Whether it is President Obama today or a successor tomorrow, the President will need to make decisions based on the circumstances of his or her time. That such circumstances were shaped, in part, by decisions made in the past by the U.S., along with external forces many of which are beyond U.S. influence, matters little. They still need to make choices. Sometimes one has to make the least bad choice from among options that are all not very appealing.
As one who falls in the Realist foreign policy camp, my focus would be on limiting American intervention to cases where critical American interests are involved. That would mean focusing on maintaining an open Persian Gulf, assuring that the regional balance of power does not shift in a position to threaten that vital interest, and safeguarding and supporting regional American allies (Israel, Jordan, Egypt), etc. I don't support using military force for democratization projects, as democracy depends far more on internal factors than who heads a country. I don't support military action where there is an absence of critical American interests i.e., I opposed recent U.S. military intervention in Libya and oppose U.S. intervention in Syria's sectarian conflict.
My position differs from that of neoconservatives who believe force can be used to expand the sphere of democracy and liberal internationalists who believe that international law essentially supplants the balance of power/Realpolitik and can be used to liberalize countries. I also do not support to the evolution in liberal internationalist thought concerning the use of force under the notion of a "responsibility to protect." Genocide, consistent with the definition in the Convention on Genocide is a singular exception. Sudan, Syria, Nigeria, etc., do not fit that definition. My position also differs from the neo-isolationist/non-interventionist group, which is built on the assumption that the U.S. essentially has no critical overseas interests and, therefore, should not intervene in international developments.
All of this does not mean that I'm right, nor that my positions should not be criticized, etc. However, that's the context in which I suggest that the U.S. airstrikes against the Islamic State on behalf of the Kurdish Regional government, arms provided to the Kurdish Regional Government are appropriate, and if that government declares sovereignty, the U.S. should support that outcome. The KRG is a friendly government to U.S. interests, has been a reliable partner, it is democratic in nature, though its democracy is not the key factor, and the Islamic State has threatened genocide against the Yazidis.

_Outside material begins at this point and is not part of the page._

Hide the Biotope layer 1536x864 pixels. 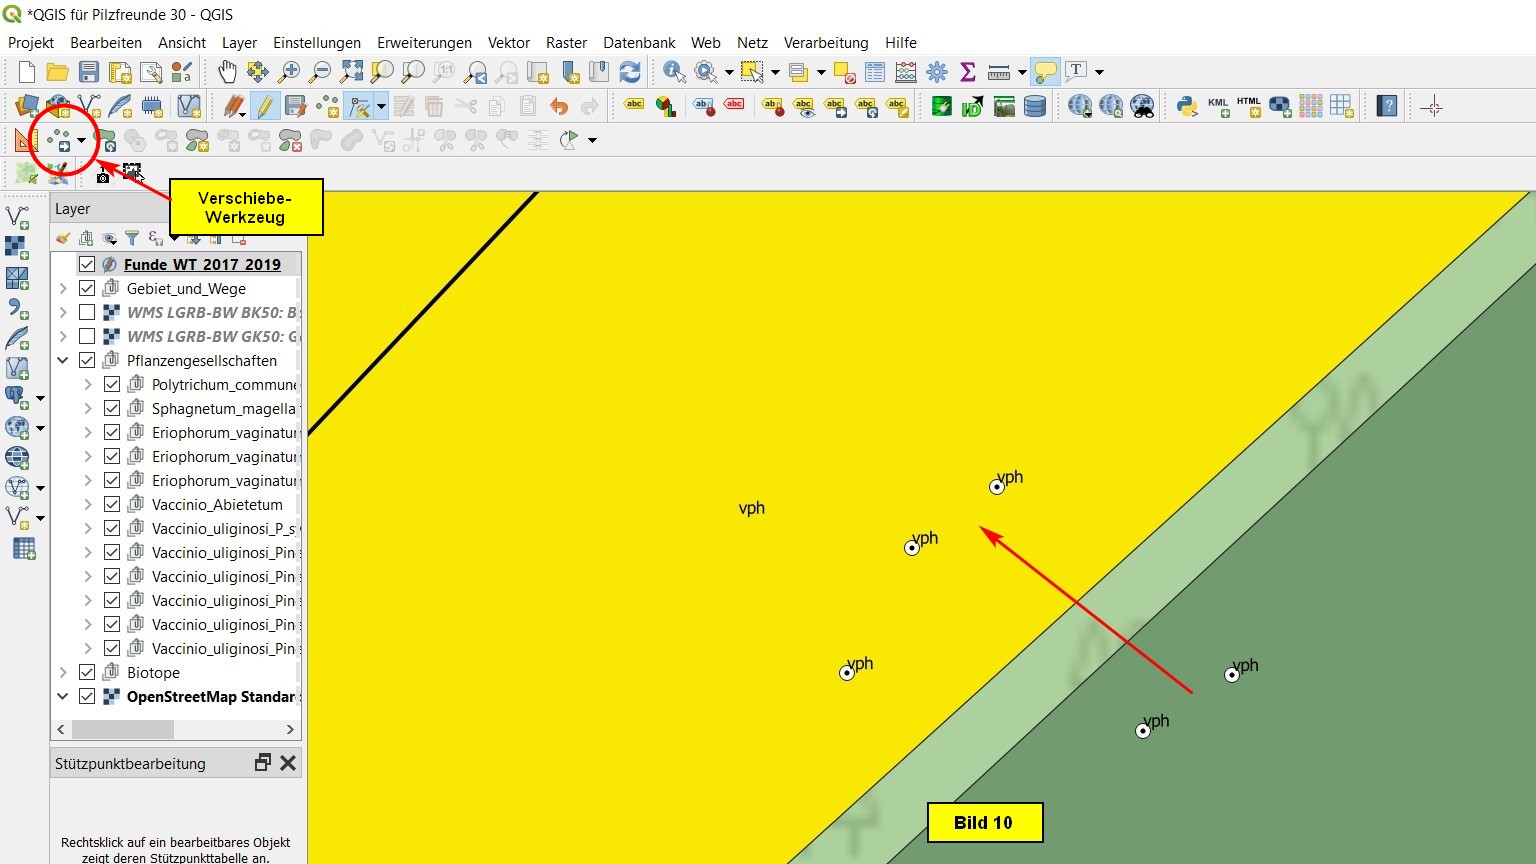87,672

At the same time, I don't support similar measures on behalf of Baghdad (something advocated by Senator McCain). The Iraqi government headed by Prime Minister Maliki has not been reliable with respect to U.S. interests, has been sectarian not inclusive in nature, which has played a large role in allowing the Islamic State to gain traction in Iraq, and the Prime Minister has called out armed forces to potentially hold onto power, bully Baghdad's other political actors, etc.